• **EXERCISE AIM**: Print out each entry below exactly; do not carry over any image.

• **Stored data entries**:
★ ★ ★

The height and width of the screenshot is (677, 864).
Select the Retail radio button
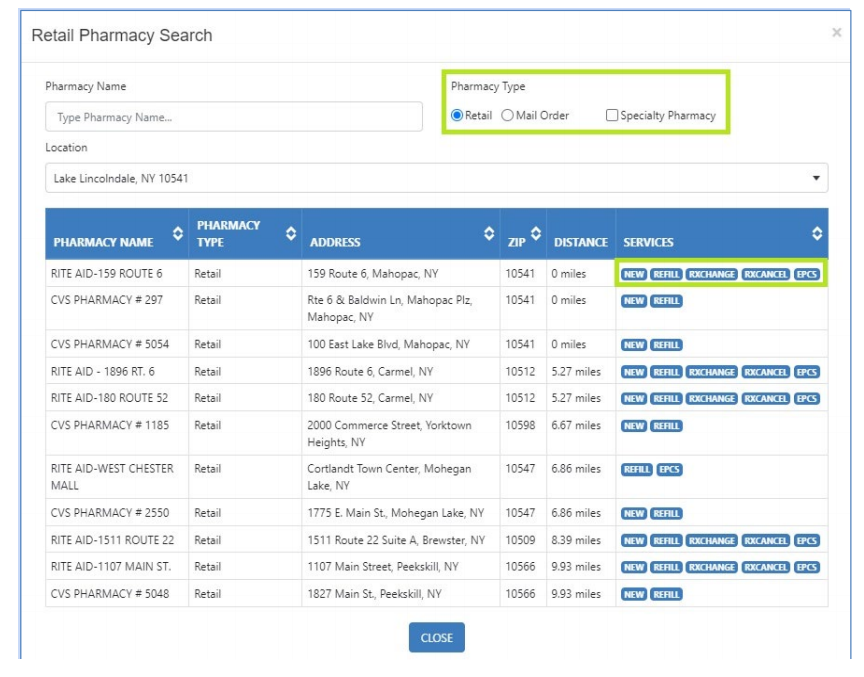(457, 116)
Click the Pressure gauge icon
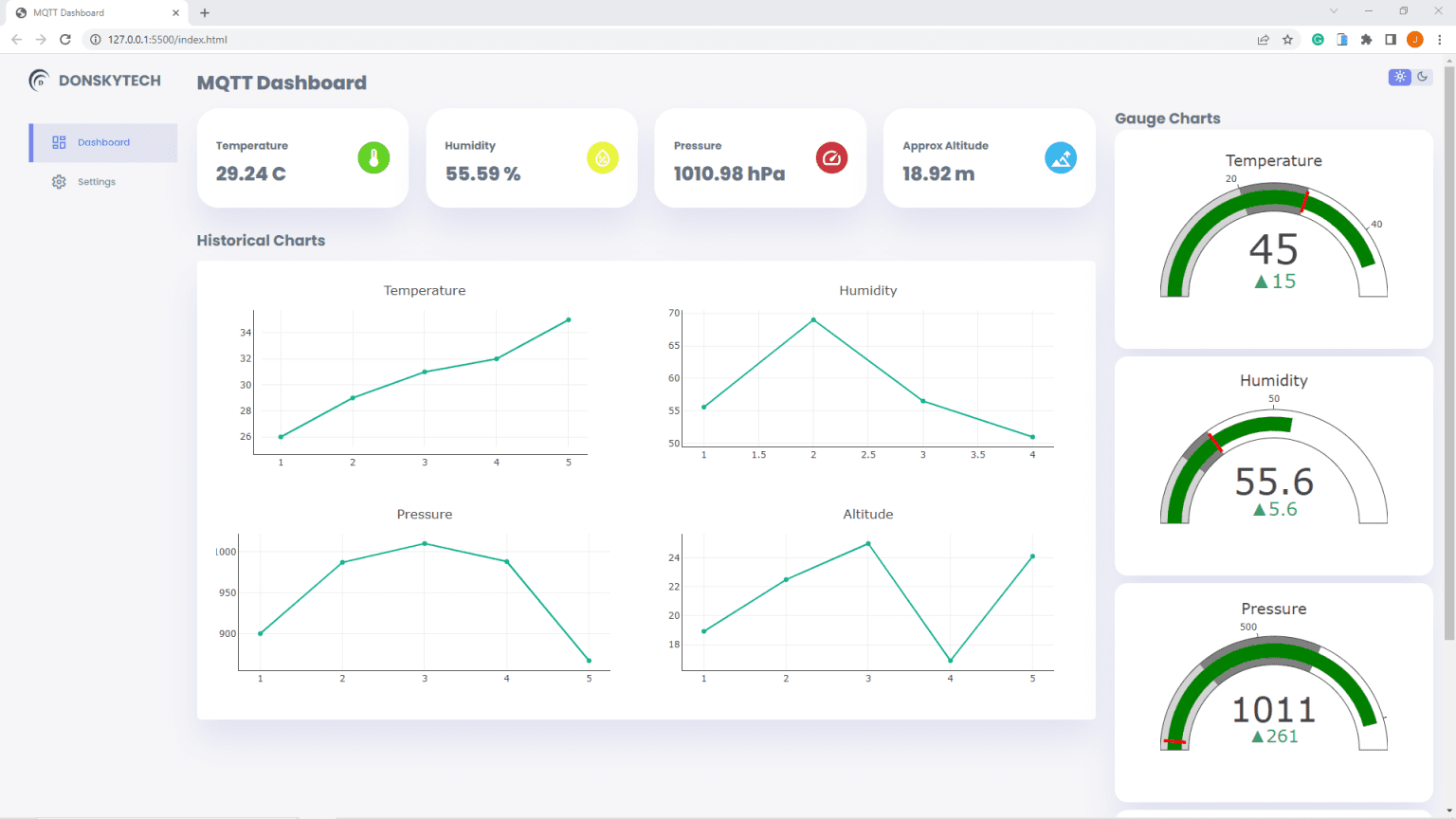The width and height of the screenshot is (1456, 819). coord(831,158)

★ ★ ★

• **WRITTEN ANSWER**:
The height and width of the screenshot is (677, 864).
Select the Retail radio button
(457, 116)
Click the Pressure gauge icon
The width and height of the screenshot is (1456, 819). coord(831,158)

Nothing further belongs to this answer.